In the generation that followed, the Syndicate helped formalize knowledge among the African-American population in the South. It gave black readers in Atlanta, for example, much the same news that it gave readers in New Orleans. In the decades after World War II, the Civil Rights Movement would explode throughout the region, with black southerners finding a collective identity in that struggle. This collective identity could not come solely from skin color or resentment of Jim Crow. The relative uniformity in post-Brown activism in the South was built on the commonality of the news, and the subsequent interpretation of that news. Or, as Gunnar Myrdal explained, the press was “the chief agency of group control. It tells the individual how he should think and feel as an American Negro and creates a tremendous power of suggestion by implying that all other Negroes think and feel in this manner.” It didn’t create a complete homogeneity in black southern thinking, but it gave thinkers a similar set of tools from which to draw.

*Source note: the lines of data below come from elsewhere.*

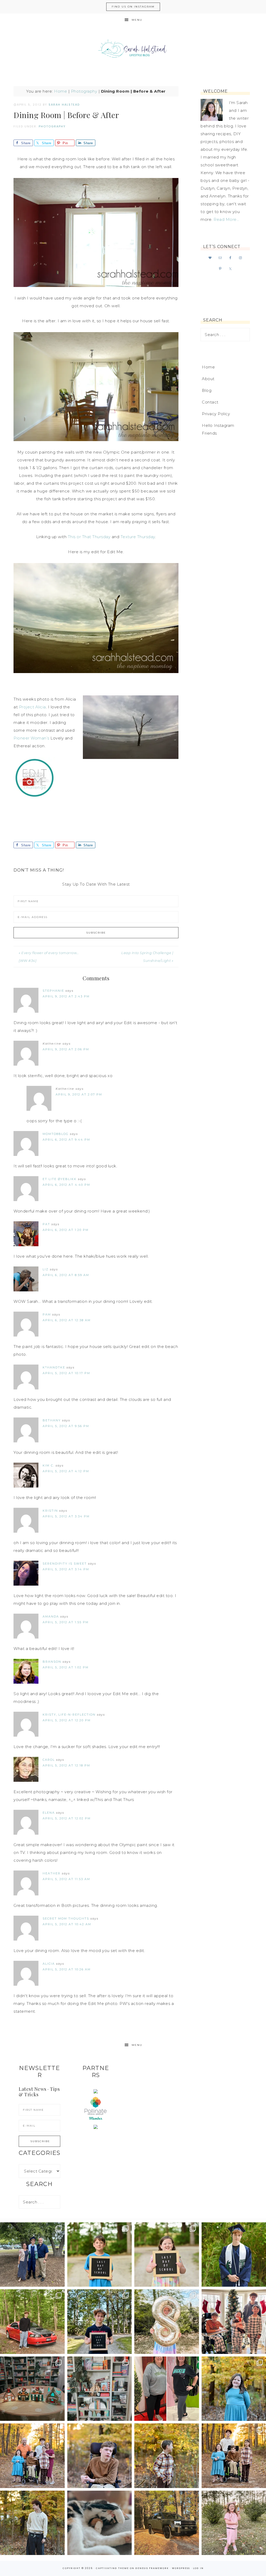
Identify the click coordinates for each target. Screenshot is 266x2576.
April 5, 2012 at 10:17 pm (66, 1373)
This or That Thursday (89, 536)
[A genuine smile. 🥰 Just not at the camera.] (166, 2455)
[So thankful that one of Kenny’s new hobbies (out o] (166, 2523)
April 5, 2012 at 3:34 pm (66, 1516)
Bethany (52, 1420)
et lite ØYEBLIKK (60, 1179)
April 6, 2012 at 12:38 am (67, 1320)
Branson (52, 1661)
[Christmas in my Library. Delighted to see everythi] (99, 2388)
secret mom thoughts (66, 1918)
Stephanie (53, 990)
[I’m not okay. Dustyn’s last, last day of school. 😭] (99, 2321)
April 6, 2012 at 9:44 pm (66, 1139)
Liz (46, 1269)
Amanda (51, 1616)
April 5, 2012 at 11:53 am (66, 1879)
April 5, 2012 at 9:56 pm (66, 1426)
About (208, 378)
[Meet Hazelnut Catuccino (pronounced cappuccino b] (99, 2523)
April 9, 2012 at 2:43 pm (66, 996)
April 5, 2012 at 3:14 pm (66, 1569)
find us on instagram (133, 6)
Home (60, 91)
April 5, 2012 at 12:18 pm (66, 1765)
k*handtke (54, 1367)
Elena (49, 1812)
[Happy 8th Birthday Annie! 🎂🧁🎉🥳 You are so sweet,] (166, 2321)
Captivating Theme (112, 2568)
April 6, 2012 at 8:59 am (66, 1275)
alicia (49, 1963)
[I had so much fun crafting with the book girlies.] (32, 2388)
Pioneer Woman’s (31, 738)
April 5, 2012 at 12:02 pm (67, 1818)
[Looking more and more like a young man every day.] (99, 2455)
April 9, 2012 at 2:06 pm (66, 1049)
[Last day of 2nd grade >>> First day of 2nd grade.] (166, 2254)
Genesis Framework (152, 2568)
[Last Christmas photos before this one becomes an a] (32, 2523)
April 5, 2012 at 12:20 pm (67, 1720)
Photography (84, 91)
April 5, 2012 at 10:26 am (67, 1969)
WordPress (181, 2568)
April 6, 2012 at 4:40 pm (66, 1185)
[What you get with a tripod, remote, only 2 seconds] (32, 2455)
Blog (206, 390)
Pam (47, 1314)
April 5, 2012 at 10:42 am (67, 1924)
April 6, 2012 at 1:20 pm (66, 1230)
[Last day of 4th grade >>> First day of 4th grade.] (99, 2254)
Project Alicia (32, 706)
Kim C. (48, 1465)
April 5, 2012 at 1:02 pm (66, 1667)
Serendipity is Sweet (65, 1563)
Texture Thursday (138, 536)
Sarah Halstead (133, 49)
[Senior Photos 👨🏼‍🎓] (32, 2321)
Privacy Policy (216, 413)
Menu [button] (137, 20)
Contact (210, 402)
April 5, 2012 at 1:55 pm (66, 1622)
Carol (49, 1760)
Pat (46, 1224)
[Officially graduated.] (32, 2254)
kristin (50, 1510)
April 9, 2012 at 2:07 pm (79, 1094)
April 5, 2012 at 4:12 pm (66, 1471)
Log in (198, 2568)
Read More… (226, 219)
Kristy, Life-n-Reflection (69, 1714)
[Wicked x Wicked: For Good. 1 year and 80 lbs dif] (166, 2388)
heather (52, 1873)
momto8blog (56, 1134)
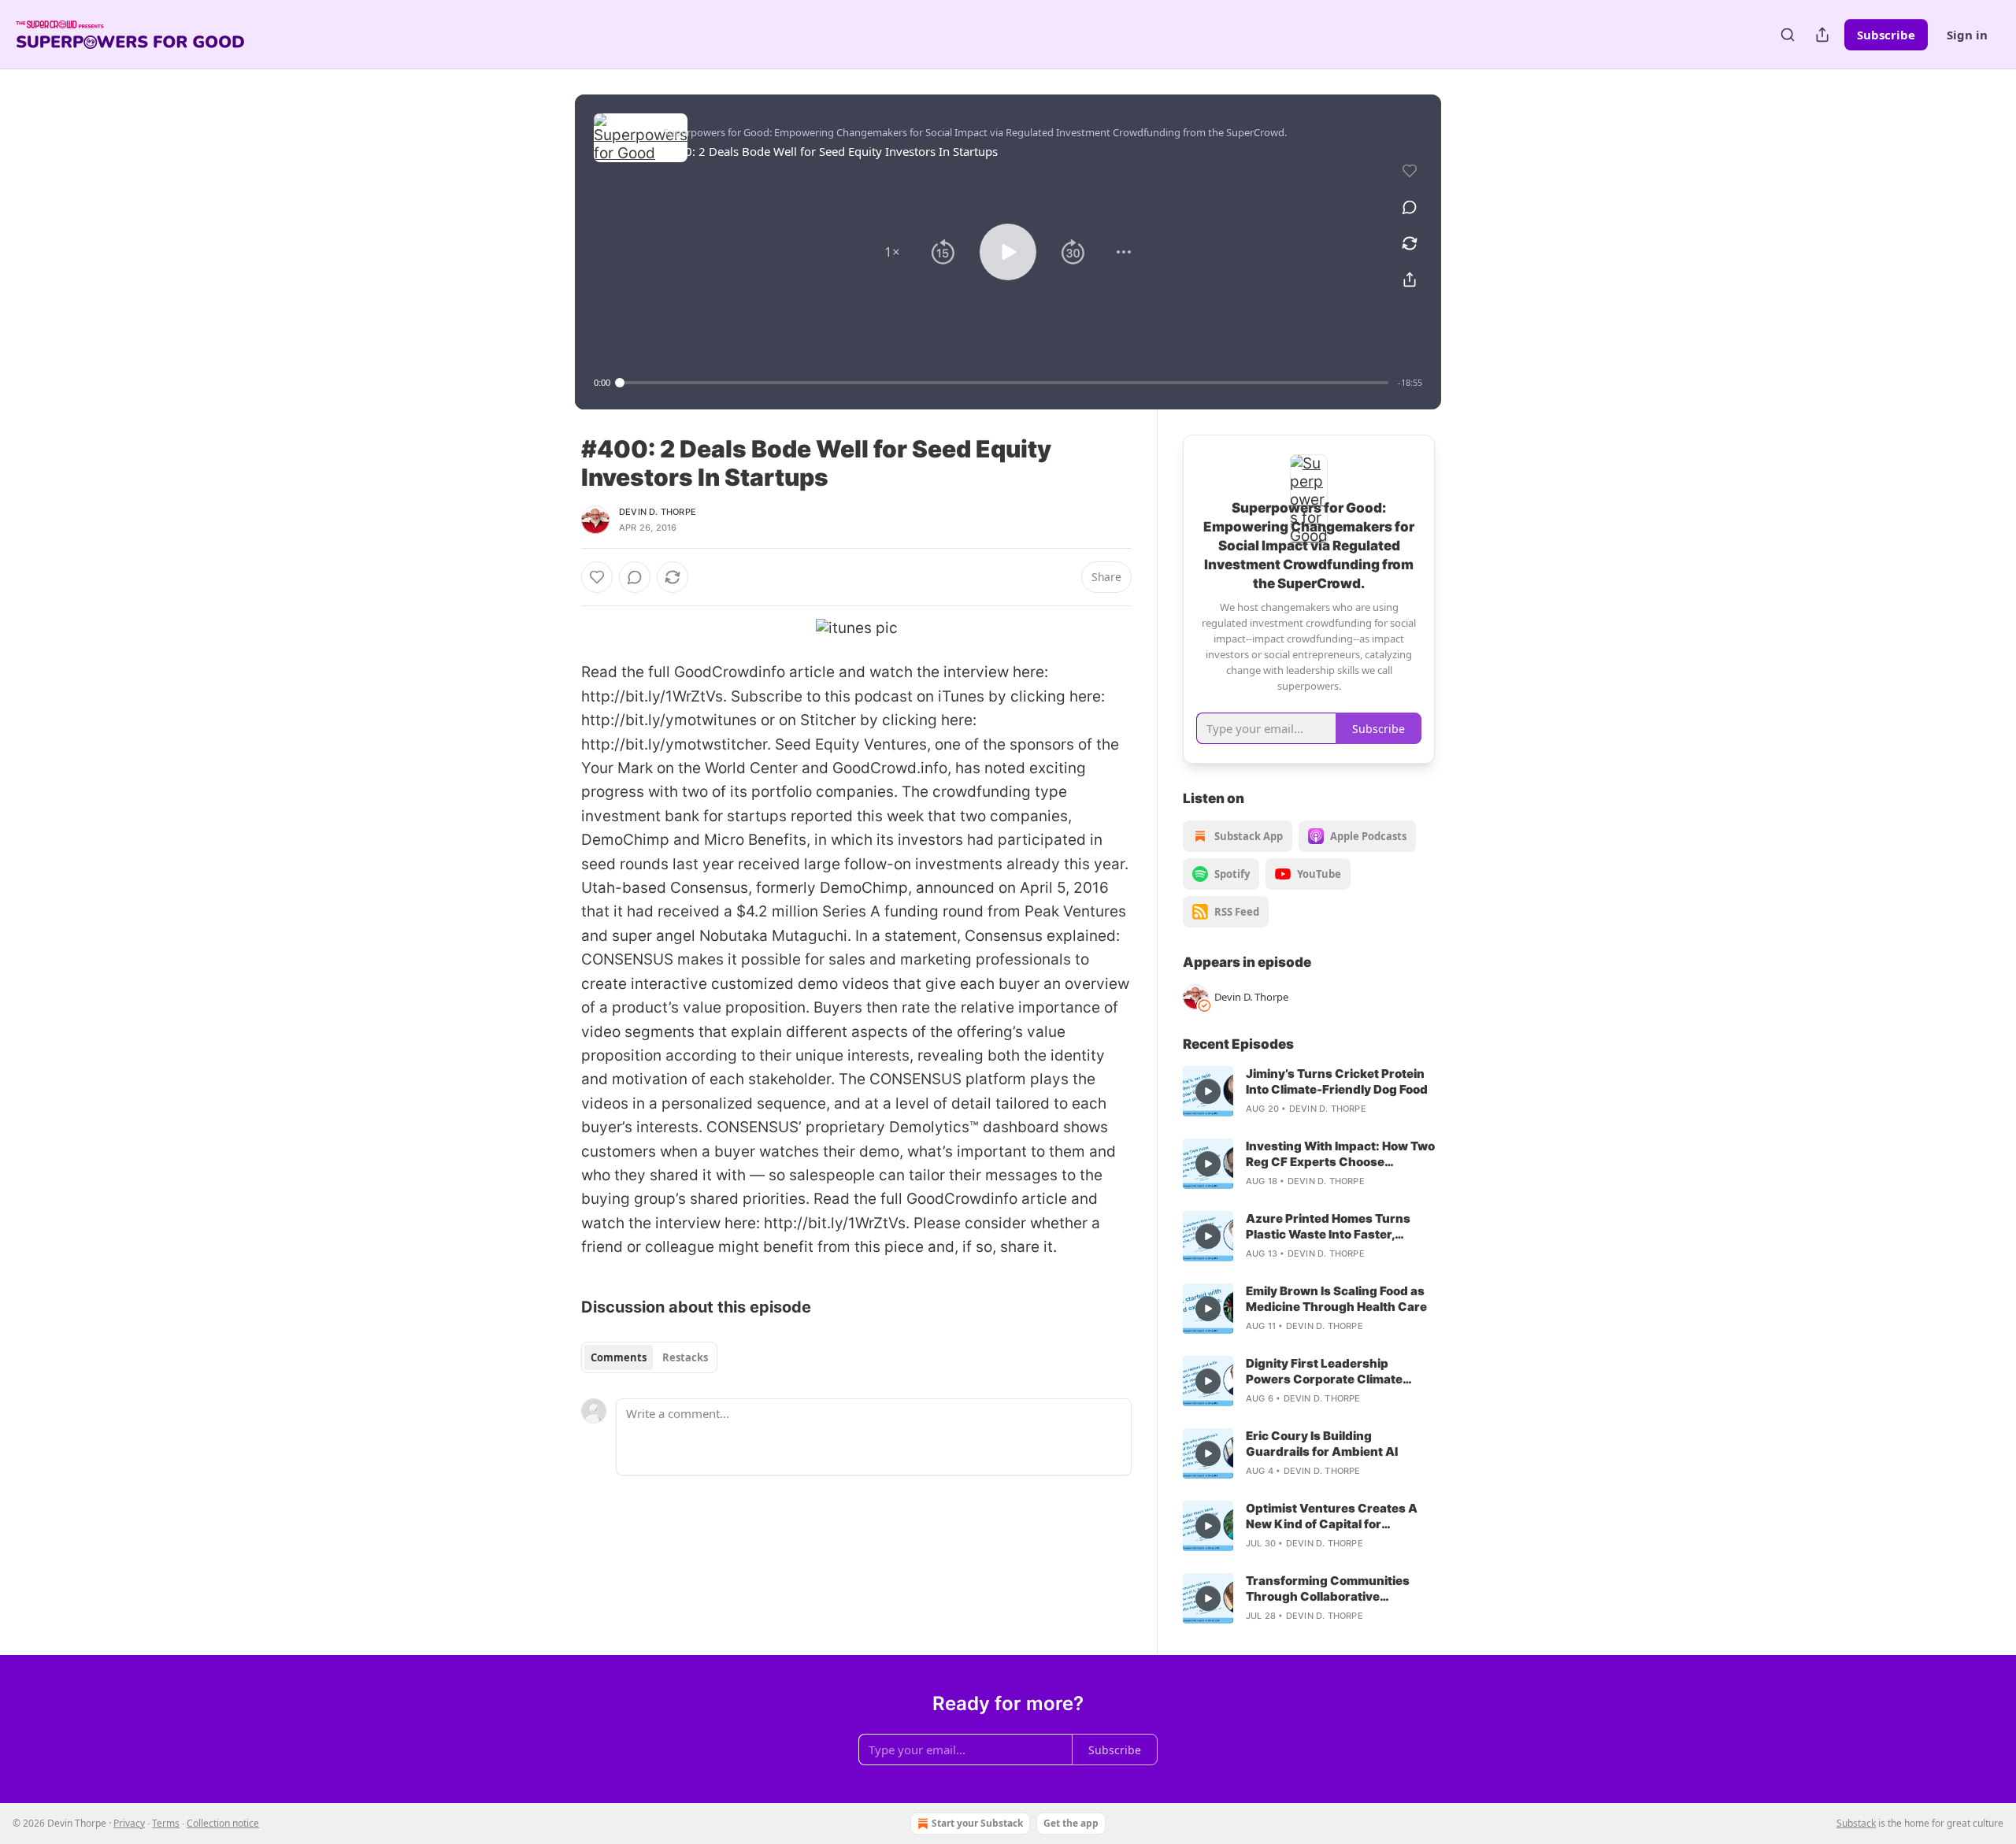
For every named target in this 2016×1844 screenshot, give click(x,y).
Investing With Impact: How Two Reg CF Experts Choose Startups (1340, 1154)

The only way to understand that thinking is to first understand the systematic dissemination of information through the region, and that dissemination was principally the project of the SNS. From the period March 1931 to March 1955, there were no less than 241 newspapers associated with the Syndicate. Because so many of its newspapers were small, or didn’t last long, or weren’t saved, or didn’t leave behind business records, the Scott Newspaper Syndicate has often been given short shrift in discussions of the black press. The syndicates associated with the Pittsburgh Courier and Baltimore Afro-American hold sway. Stories abound of Pullman porters toting copies of the Chicago Defender down South to provide black southerners with information they otherwise wouldn’t have. Porters actually did that. Northern and eastern syndicates were incredibly influential. But such examinations of more widely available black newspapers neglect the existence of a legitimate and flourishing network of black newspapers throughout the South. This book is an analysis of that network and its relationship to the black South in the generation before the civil rights movement.

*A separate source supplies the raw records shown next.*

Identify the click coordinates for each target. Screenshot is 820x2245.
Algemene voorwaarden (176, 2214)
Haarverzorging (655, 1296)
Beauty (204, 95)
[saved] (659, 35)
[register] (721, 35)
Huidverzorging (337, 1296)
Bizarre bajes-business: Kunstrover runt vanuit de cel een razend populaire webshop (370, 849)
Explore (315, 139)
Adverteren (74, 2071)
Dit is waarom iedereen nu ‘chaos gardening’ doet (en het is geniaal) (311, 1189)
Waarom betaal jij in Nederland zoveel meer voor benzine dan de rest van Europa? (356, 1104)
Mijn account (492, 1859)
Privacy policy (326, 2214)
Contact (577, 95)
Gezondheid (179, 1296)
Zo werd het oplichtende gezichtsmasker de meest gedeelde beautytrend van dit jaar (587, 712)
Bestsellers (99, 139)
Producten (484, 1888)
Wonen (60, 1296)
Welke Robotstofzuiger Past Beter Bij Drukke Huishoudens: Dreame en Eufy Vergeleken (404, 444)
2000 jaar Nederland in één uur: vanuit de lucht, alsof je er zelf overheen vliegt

The black southern press in the post-World War I period became the modern version of the nineteenth century kinship network, the grapevine, and it looked much the same and served similar ends. Syndicate papers dominated in small towns of the southern countryside. In a pragmatic effort to avoid racial confrontation developing from white fear, newspaper editors developed a practical radicalism that argued on the fringes of racial hegemony, picking their spots, urging local compromise, and saving their loudest vitriol for tyranny that wasn’t local and thus left no stake in the game for would-be white saboteurs.

But the Syndicate did not remain in the South. Its membership followed the path of the Great Migration into the Midwest and West. There was in the move a fundamental separation with the communities and mores of the region those migrants left, making the connective tissue of information all the more important, the establishment of a new grapevine a necessity as the population was spread thin, a new diaspora moving into new territory that was more welcoming in some ways and less welcoming in others.

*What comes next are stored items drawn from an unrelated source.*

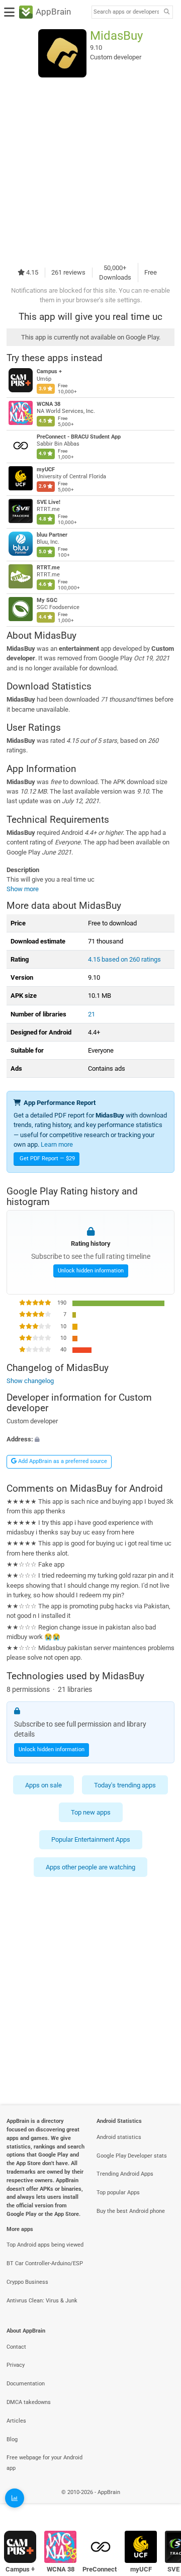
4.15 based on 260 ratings (124, 959)
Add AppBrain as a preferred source (62, 1461)
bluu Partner (52, 535)
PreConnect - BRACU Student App (79, 437)
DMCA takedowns (29, 2402)
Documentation (26, 2383)
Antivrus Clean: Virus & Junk (42, 2300)
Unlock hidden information (91, 1270)
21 (91, 1014)
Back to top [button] (161, 2503)
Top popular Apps (118, 2192)
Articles (16, 2421)
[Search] (166, 12)
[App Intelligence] (14, 2498)
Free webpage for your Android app (44, 2462)
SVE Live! (48, 502)
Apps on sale (43, 1785)
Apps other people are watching (90, 1867)
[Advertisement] (90, 170)
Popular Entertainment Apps (90, 1839)
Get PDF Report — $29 (47, 1158)
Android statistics (119, 2137)
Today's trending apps (125, 1785)
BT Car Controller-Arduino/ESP (45, 2263)
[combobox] (126, 12)
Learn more (57, 1144)
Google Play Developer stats (132, 2156)
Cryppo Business (27, 2282)
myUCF (46, 469)
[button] (90, 1439)
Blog (12, 2439)
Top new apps (91, 1812)
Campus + (49, 371)
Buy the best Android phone (131, 2211)
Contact (16, 2347)
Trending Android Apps (125, 2174)
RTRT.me (48, 567)
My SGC (47, 600)
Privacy (16, 2365)
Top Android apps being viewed (45, 2245)
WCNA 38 (48, 404)
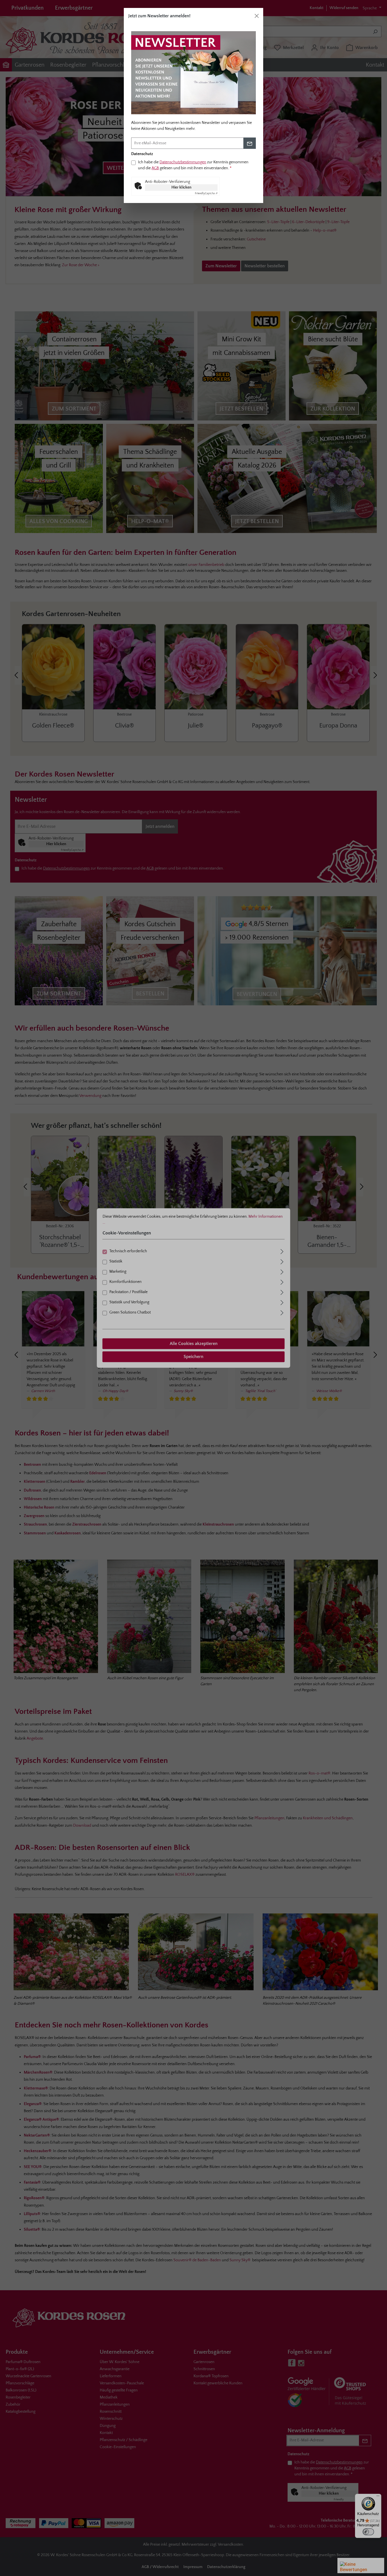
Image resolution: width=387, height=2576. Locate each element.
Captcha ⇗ (206, 193)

But that grapevine’s roots remained in the South, where a slightly more conservative Depression-era southern press—a press that often wouldn’t even support civil rights activism in the post-Brown South—would ultimately create the mindset for first wave southern black activism after World War II. The idea that the Syndicate would develop around a large urban newspaper wasn’t rare. The Defender and Courier had syndicates at various points in their histories. The Baltimore Afro-American did, as well. But the Afro-American’s syndicate numbered twelve editions at its height. The comparative reach of the SNS and its hundreds of newspapers was simply unparalleled.